### How to complete this task
Once you find the line with "You are a computer-use agent. 458x371 pixels." in the data that follows, repeat it and every line after it exactly, through the line with "Task: Click the Available Seats header".

BEGIN Supplied entries

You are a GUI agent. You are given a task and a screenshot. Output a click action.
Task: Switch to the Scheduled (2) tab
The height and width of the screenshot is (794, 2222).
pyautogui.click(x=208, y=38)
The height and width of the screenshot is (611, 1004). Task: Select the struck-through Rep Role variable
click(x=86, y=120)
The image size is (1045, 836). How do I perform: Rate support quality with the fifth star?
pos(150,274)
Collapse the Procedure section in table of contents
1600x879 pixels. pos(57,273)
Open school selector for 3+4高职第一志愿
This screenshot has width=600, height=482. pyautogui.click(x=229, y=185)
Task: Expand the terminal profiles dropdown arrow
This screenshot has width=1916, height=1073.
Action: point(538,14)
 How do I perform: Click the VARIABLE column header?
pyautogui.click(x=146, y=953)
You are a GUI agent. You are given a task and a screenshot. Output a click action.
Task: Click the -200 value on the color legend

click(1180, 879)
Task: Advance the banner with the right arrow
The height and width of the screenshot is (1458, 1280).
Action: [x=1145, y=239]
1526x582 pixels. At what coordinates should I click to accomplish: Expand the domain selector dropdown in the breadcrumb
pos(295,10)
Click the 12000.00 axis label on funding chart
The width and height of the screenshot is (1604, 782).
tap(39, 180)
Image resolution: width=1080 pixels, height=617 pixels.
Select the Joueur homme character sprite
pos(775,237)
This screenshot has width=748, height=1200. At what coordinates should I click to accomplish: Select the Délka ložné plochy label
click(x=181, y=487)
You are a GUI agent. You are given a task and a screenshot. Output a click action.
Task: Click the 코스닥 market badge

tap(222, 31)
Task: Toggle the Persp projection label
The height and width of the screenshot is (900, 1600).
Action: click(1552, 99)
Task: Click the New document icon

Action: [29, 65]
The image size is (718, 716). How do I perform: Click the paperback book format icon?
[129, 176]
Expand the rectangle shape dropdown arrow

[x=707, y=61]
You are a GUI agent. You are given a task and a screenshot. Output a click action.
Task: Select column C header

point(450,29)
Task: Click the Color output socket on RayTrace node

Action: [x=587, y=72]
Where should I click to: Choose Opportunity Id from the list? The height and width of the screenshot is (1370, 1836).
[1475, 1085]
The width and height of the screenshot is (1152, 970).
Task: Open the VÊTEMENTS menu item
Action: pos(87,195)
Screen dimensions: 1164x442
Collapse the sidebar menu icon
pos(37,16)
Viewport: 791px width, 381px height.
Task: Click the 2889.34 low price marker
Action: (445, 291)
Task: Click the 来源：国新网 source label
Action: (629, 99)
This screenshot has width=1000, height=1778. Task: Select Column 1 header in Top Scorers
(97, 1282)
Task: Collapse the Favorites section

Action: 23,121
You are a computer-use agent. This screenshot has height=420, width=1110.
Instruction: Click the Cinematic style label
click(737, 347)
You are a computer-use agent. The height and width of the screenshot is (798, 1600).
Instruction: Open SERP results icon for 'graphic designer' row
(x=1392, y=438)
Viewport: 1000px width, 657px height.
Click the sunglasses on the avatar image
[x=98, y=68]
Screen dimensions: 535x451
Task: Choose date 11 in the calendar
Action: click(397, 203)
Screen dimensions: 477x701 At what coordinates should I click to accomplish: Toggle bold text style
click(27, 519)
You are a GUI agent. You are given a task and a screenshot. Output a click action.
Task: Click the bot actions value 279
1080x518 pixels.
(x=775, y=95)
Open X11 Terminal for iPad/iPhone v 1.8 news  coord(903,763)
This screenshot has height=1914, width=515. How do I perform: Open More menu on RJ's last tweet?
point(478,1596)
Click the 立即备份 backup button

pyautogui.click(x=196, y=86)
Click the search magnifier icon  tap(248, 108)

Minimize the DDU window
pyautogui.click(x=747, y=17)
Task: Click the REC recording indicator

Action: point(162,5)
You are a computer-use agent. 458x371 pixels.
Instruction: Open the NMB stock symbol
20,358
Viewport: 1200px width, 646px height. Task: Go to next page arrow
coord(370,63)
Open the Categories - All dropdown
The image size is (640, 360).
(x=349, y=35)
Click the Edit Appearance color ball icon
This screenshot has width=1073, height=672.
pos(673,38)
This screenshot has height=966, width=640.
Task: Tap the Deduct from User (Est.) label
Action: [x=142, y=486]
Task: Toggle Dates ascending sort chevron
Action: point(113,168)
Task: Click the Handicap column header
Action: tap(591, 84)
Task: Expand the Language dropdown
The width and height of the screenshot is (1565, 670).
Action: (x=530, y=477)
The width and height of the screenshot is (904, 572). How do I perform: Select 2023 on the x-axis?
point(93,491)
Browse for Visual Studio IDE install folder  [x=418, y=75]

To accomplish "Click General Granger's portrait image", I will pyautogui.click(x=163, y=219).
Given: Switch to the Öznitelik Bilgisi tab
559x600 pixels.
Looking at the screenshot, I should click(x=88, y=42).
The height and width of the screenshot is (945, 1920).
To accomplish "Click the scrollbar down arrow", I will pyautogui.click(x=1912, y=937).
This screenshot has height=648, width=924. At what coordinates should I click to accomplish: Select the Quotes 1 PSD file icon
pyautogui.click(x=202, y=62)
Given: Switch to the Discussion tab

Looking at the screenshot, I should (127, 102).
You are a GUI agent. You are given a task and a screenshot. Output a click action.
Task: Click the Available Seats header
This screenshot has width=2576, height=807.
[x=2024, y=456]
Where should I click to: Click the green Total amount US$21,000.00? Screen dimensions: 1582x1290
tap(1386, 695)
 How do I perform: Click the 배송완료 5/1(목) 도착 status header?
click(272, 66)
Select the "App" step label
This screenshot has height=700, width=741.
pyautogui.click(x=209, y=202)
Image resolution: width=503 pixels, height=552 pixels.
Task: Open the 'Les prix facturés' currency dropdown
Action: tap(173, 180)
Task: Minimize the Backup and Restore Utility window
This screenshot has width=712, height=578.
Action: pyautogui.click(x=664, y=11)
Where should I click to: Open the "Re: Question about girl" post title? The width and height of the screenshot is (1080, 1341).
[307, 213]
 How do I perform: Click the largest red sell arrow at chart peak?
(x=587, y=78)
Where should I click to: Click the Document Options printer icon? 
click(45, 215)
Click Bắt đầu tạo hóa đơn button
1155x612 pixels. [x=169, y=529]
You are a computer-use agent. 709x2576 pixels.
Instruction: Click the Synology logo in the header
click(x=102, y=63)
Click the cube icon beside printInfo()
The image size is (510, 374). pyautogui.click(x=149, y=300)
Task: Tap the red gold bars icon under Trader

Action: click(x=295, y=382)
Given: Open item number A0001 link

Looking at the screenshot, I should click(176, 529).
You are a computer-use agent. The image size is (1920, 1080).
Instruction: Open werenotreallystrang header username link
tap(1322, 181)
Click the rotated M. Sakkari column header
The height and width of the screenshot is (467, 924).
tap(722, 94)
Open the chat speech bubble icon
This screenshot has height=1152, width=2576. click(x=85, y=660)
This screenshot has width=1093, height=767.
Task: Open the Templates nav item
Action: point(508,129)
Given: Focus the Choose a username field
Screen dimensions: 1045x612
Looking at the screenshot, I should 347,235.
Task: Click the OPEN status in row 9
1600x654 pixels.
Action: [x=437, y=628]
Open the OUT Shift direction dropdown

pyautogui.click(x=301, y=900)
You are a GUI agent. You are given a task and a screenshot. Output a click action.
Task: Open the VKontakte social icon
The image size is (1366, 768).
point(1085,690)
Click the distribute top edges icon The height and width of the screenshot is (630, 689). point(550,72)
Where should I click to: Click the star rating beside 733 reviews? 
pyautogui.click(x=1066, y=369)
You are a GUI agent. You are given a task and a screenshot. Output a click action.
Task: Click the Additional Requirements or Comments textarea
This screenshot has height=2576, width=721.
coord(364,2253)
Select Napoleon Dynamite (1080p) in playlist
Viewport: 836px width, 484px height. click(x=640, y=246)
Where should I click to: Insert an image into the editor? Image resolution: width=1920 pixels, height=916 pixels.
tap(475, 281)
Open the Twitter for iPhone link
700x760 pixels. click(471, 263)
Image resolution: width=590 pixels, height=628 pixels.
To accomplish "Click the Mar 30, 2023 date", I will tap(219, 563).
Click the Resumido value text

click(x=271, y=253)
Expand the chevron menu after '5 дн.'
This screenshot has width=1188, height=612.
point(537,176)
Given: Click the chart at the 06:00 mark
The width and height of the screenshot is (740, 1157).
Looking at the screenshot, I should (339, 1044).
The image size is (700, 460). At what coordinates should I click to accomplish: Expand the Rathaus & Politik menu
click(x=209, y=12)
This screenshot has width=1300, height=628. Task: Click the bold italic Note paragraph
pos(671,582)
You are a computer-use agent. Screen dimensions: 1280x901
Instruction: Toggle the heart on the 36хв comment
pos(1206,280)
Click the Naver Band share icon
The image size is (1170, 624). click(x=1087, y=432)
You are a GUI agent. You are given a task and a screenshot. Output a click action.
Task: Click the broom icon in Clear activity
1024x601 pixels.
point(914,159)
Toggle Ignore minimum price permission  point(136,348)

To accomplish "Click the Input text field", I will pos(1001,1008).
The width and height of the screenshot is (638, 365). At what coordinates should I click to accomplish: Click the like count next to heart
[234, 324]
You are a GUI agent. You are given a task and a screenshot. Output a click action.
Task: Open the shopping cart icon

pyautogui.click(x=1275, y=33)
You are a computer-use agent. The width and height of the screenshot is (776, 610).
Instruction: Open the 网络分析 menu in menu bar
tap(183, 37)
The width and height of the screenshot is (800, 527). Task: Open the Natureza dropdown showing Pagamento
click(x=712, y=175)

END Supplied entries

### Exercise solution
You are a computer-use agent. 458x371 pixels.
Instruction: Open the NMB stock symbol
20,358
Viewport: 1200px width, 646px height. Task: Go to next page arrow
coord(370,63)
Open the Categories - All dropdown
The image size is (640, 360).
(x=349, y=35)
Click the Edit Appearance color ball icon
This screenshot has width=1073, height=672.
pos(673,38)
This screenshot has height=966, width=640.
Task: Tap the Deduct from User (Est.) label
Action: [x=142, y=486]
Task: Toggle Dates ascending sort chevron
Action: point(113,168)
Task: Click the Handicap column header
Action: tap(591, 84)
Task: Expand the Language dropdown
The width and height of the screenshot is (1565, 670).
Action: (x=530, y=477)
The width and height of the screenshot is (904, 572). How do I perform: Select 2023 on the x-axis?
point(93,491)
Browse for Visual Studio IDE install folder  [x=418, y=75]

To accomplish "Click General Granger's portrait image", I will pyautogui.click(x=163, y=219).
Given: Switch to the Öznitelik Bilgisi tab
559x600 pixels.
Looking at the screenshot, I should click(x=88, y=42).
The height and width of the screenshot is (945, 1920).
To accomplish "Click the scrollbar down arrow", I will pyautogui.click(x=1912, y=937).
This screenshot has height=648, width=924. At what coordinates should I click to accomplish: Select the Quotes 1 PSD file icon
pyautogui.click(x=202, y=62)
Given: Switch to the Discussion tab

Looking at the screenshot, I should (127, 102).
You are a GUI agent. You are given a task and a screenshot. Output a click action.
Task: Click the Available Seats header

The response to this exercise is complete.